But then you could say that about any essay in the collection: no matter what the occasion, whether Axl Rose or deep blues or elephants raping rhinos, Sullivan is always writing about the writing. There’s never a moment when you’re unaware of his painstaking efforts to get it exactly right—to nail it, make it the final word, an “accomplished thing,” as he calls the history of the South rendered in Absalom, Absalom! And that authorial presence is finally so hectoring and intrusive that you must turn away from the world on offer and ask yourself whether you want to spend any more time with its purveyor. Do you really want him to buy the next round?
I answered the question by realizing that Sullivan is an unreliable narrator. That’s a usable device in fiction and talk radio, of course, and it’s a commonplace in contemporary memoir, but it doesn’t work very well in non-fiction, where, outside the pages of Rolling Stone, hyperbole either meets editorial limits or Hunter Thompson is the guest host. Sullivan gets Faulkner dead wrong, he exaggerates Axl’s self-conscious ambition to the point of absurdity—the anxiety of influence shows here: he’s up against Greil Marcus’s justly celebrated “Presliad” from 1973—he admits that he made up most of a commissioned magazine piece on global warming and animal aggression, and he makes a close study of the blues sound like homework. So all that’s left is the strained voice of someone desperate for your undivided attention.
Joan Didion is an essayist of a different order—more diffident than Sullivan even when performing her own syntactical pirouettes, less prone to let you know what’s on her mind except that the whole world is shit and there’s nothing you or anyone else can do about it. Now that I mention it, that’s the premise and the argument and the conclusion of every essay she’s ever written, and as far as I know, I’ve read almost all of them. If she had a sense of humor, a lightly mordant touch that would let you laugh at the pretensions of her fellow journalists and the failings of her fellow citizens, why, she’d be as interesting a writer as she thinks she is.
But there’s nothing funny about anything she’s written, not even at the level of the long, winding sentences that crowd “In the Realm of the Fisher King,” her New York Review essay on the primaries and party conventions of 1988, from the collection called After Henry (1992), or in the crisp prose of the California book, Where I was From (2003). Didion earnestly believes that she’s writing about imperial decline and decadence on a grand scale, whether she’s reporting from L.A. or New York; she’s actually writing of, and from, the kind of hip, comforting boredom that feels like intellectual exhaustion, the state of mind where nothing, not even New York or L.A., can be interesting enough to engage on its own terms, as a place unlike any other, because everything looks the same: the whole world is shit.
So Jonathan Franzen is refreshing, maybe because there’s so much faith in literature and so much hope for its future in every essay he writes. There’s an earned innocence in his voice (and it’s one voice: he’s no ventriloquist). The latest collection is Farther Away, where he expends most of his energy trying not to think about David Foster Wallace.
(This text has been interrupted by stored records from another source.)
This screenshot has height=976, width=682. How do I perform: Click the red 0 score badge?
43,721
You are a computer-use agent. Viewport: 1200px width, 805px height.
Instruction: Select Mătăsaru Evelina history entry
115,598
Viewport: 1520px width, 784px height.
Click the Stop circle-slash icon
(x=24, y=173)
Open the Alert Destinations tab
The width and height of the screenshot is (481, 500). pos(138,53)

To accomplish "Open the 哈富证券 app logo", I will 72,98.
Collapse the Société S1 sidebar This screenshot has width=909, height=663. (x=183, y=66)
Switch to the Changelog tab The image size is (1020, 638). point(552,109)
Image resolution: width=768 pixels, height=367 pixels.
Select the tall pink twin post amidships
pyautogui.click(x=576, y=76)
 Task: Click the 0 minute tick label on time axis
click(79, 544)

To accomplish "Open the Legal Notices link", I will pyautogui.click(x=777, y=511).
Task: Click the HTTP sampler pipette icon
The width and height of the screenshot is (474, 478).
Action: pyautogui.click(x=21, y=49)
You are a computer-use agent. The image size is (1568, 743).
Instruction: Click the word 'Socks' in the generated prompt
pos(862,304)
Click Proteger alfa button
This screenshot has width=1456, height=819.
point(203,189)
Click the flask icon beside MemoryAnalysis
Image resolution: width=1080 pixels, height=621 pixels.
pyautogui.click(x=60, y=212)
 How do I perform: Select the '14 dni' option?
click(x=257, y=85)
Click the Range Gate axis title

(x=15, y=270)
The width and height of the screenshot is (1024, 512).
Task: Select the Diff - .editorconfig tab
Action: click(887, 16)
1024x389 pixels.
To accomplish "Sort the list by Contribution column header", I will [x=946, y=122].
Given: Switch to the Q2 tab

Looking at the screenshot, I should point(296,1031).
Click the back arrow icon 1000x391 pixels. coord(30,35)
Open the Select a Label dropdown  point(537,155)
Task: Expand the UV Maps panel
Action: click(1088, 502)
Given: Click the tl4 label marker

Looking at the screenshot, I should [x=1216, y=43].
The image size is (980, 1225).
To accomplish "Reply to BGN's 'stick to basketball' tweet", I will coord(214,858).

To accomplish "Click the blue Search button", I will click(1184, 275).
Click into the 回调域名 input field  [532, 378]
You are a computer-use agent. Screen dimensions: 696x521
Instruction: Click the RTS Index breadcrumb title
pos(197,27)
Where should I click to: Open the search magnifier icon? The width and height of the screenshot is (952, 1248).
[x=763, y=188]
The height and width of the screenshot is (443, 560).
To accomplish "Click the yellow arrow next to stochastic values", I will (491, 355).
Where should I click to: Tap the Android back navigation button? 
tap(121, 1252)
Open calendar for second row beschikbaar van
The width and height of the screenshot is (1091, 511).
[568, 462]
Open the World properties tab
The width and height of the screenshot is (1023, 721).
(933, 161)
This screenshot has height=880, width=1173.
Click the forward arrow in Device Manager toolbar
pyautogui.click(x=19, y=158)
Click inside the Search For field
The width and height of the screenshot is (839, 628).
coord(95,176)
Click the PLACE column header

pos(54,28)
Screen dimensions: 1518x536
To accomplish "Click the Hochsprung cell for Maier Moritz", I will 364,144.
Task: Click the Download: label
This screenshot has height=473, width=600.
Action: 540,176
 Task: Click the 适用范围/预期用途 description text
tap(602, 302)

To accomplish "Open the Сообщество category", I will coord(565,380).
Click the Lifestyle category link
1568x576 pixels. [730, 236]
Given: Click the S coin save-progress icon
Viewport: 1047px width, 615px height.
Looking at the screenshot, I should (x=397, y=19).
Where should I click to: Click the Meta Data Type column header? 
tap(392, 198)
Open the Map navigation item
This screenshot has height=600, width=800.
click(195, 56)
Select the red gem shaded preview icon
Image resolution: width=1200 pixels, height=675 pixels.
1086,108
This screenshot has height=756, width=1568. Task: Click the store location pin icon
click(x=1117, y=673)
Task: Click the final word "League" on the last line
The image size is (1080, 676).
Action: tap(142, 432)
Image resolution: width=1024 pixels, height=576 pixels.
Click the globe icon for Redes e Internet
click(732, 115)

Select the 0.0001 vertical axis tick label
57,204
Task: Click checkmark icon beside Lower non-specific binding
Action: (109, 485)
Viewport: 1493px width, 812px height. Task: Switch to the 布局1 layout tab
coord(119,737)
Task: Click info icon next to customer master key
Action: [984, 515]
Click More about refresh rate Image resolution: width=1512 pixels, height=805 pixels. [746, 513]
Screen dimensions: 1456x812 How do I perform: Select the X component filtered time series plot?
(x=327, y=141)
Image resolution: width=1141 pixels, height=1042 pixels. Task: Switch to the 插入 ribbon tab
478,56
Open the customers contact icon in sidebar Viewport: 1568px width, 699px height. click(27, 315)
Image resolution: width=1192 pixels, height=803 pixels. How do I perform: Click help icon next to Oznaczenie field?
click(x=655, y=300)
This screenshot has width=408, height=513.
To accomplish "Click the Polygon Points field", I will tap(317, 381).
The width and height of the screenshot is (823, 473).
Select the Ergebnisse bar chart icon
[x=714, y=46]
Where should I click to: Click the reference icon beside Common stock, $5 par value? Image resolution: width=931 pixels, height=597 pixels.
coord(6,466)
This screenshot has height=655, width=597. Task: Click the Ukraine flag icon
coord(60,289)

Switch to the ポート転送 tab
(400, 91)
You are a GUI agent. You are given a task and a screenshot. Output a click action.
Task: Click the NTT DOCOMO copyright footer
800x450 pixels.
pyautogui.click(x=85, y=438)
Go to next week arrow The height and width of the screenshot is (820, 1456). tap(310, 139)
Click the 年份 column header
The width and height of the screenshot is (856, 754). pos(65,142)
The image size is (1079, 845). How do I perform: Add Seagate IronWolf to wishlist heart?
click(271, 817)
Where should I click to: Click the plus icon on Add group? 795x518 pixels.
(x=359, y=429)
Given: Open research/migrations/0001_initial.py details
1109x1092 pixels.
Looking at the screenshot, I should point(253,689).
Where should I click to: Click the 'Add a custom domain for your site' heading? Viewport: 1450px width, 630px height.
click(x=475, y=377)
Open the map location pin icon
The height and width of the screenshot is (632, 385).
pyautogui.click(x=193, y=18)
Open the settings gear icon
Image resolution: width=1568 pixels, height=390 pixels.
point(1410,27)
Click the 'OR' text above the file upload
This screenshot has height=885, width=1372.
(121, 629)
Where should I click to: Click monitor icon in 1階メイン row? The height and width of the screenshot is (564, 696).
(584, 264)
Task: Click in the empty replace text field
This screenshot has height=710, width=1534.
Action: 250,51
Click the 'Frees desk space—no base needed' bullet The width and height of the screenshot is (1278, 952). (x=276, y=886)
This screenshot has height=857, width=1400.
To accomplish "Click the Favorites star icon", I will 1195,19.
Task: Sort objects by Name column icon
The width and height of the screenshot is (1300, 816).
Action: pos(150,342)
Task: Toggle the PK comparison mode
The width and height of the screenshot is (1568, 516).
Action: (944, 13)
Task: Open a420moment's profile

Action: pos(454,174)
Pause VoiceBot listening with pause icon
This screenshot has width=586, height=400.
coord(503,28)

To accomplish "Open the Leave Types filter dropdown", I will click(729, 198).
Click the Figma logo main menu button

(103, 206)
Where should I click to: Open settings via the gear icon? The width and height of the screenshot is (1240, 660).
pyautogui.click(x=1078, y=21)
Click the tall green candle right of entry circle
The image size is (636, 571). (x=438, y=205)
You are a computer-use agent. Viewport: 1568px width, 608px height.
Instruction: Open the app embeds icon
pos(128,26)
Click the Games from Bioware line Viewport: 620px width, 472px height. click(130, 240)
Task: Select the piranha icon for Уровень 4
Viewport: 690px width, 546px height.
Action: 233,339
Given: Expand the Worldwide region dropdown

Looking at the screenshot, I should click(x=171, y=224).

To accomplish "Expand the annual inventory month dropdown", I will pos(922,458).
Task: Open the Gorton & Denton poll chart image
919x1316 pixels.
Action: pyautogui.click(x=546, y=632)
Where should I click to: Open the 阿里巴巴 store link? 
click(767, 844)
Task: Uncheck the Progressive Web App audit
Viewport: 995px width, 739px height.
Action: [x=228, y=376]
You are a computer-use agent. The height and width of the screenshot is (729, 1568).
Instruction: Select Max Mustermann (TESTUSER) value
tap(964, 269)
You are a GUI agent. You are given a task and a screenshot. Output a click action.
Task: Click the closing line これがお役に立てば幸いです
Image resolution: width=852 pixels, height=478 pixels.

The title essay is the best by far, worth the price of the book: it’s about grieving for Wallace, the rise of the novel, the cost of “radical individualism,” the impositions of the Internet, how every man is an island, grieving for Wallace, why Daniel Defoe still matters, how Henry Fielding matters even more, and grieving for Wallace.
The delightful quality of Franzen’s essays does not reside at the level of the sentence, however, and this may be a clue to why I haven’t been able to get through the big “social novels,” where setting, context, and mood are so important that the author indulges the kind of flat reportage and endless paragraphs of mere description you expect from hard-boiled detective fiction (Here’s my own first sentence, modeled after many predecessors: “He wore a black silk shirt under a light grey jacket, it might have looked elegant but the shoulders were askew, as if one side of him were rebelling against the other.”). To drive home the point, I would cite Richard Ford, another writer of huge, sprawling “social novels,” whose every sentence, even in a novel as dense and massive as Independence Day (1988), is an acoustic marvel, a little piece of poetry.
No, Franzen delights me because he gladly excels at contradicting himself, as if he’s a hapless character in a short story by George Saunders. He’s divided up in time and against himself, but he won’t treat this condition as anything except the human condition. That’s why readers love the novels, I guess, because he clearly feels pretty much how they do about their parents, their pasts, their mistakes, their triumphs: he’s for and against. He’s a translator: he “elevates” the moods of the dumb majority to a dictional plane that approximates lyric, and he thus gives literary meaning to everyday utterance—that is, to the emotional equilibrium we all try to express, from day to day, in words that we hope won’t rise to the level of the memorable because if they do, we’ll probably regret them.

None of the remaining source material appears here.